The underlying mathematical tool to approach these questions are equivalence relations on words as abstractions of languages. So, she studies three main questions:

  • First, she focuses on automata minimization algorithms, methods for finding the finite-state automaton with the minimal number of states.

In this thesis, she aims to get a better understanding of the language-theoretical basis of the double-reversal method and its connection with the partition-based techniques. As a result, we provide a uniform framework of deterministic automata constructions based on finite-index equivalences on words that allows us to give a new simple proof of the double-reversal method and shed light on the relation between this algorithm and the partition-based techniques.

  • Second, she addresses the question of comparing the descriptional complexity of pushdown automata (PDAs) against context-free grammars (CFGs) and finite-state automata for Parikh equivalence, a weaker notion than the standard language equivalence under which the ordering of symbols in the words is not important.

Her main contribution is to provide an infinite family of PDAs defined over a singleton alphabet that allows her to extract lower bounds on the number of grammar variables of the smallest CFG.

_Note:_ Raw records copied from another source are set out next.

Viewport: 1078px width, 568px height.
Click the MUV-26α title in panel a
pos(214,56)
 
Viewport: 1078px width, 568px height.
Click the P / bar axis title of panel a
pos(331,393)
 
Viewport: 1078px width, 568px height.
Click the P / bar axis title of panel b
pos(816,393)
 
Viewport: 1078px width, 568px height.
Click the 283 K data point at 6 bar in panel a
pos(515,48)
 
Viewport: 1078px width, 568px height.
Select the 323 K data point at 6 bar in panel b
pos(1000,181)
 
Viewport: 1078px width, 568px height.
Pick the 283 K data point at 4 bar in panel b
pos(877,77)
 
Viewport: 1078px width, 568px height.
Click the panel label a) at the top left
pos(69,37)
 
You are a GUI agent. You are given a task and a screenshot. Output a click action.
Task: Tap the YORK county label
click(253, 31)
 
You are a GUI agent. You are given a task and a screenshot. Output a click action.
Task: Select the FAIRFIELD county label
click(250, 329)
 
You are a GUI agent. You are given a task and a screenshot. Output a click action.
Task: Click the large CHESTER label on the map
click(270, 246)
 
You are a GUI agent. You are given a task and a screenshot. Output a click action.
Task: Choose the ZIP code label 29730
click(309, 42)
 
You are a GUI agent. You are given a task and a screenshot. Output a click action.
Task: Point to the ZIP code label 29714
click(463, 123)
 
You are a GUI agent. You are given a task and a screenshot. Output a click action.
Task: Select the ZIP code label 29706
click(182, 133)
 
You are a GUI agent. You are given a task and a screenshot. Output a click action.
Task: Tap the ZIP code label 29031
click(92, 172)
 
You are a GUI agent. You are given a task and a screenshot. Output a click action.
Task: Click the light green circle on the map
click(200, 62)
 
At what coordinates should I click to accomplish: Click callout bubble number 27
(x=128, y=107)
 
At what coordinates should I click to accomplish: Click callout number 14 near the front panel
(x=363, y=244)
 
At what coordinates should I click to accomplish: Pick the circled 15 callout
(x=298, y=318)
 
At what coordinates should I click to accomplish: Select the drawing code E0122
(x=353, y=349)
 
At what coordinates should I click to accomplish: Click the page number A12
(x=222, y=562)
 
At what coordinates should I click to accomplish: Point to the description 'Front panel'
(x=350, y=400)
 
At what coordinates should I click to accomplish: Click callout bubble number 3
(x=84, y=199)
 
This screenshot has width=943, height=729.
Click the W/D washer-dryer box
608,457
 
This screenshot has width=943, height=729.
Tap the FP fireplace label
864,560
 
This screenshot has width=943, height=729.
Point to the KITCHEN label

  • Finally, she addresses the question of extending Parikh’s Theorem to the more general model of weighted automata. It is well-known that Parikh’s Theorem does not hold for weighted languages. Thus, she studies sufficient conditions under which the Parikh property holds for weighted automata and also describes the decidability of this property and give a decision procedure for weighted CFGs with weights on the rational numbers.

To sum up, “in this dissertation we leverage equivalences on words as abstractions of languages. More pointedly, these abstractions are regular approximations of languages. Our results regarding finite-index congruences encourages the study of other kinds of regular approximations of context-free languages and the use of our framework to define congruence-based automata constructions for their finite representation”, appointed Elena. On the other hand, her work on the Parikh equivalence assumption shows that, despite being a relaxed version of language equivalence that enables the analysis of certain complex systems, when comparing PDAs against CFGs the situation is not different to that of language equivalence. And also, sets the basis for future directions on the extension of Parikh’s Theorem to weighted automata.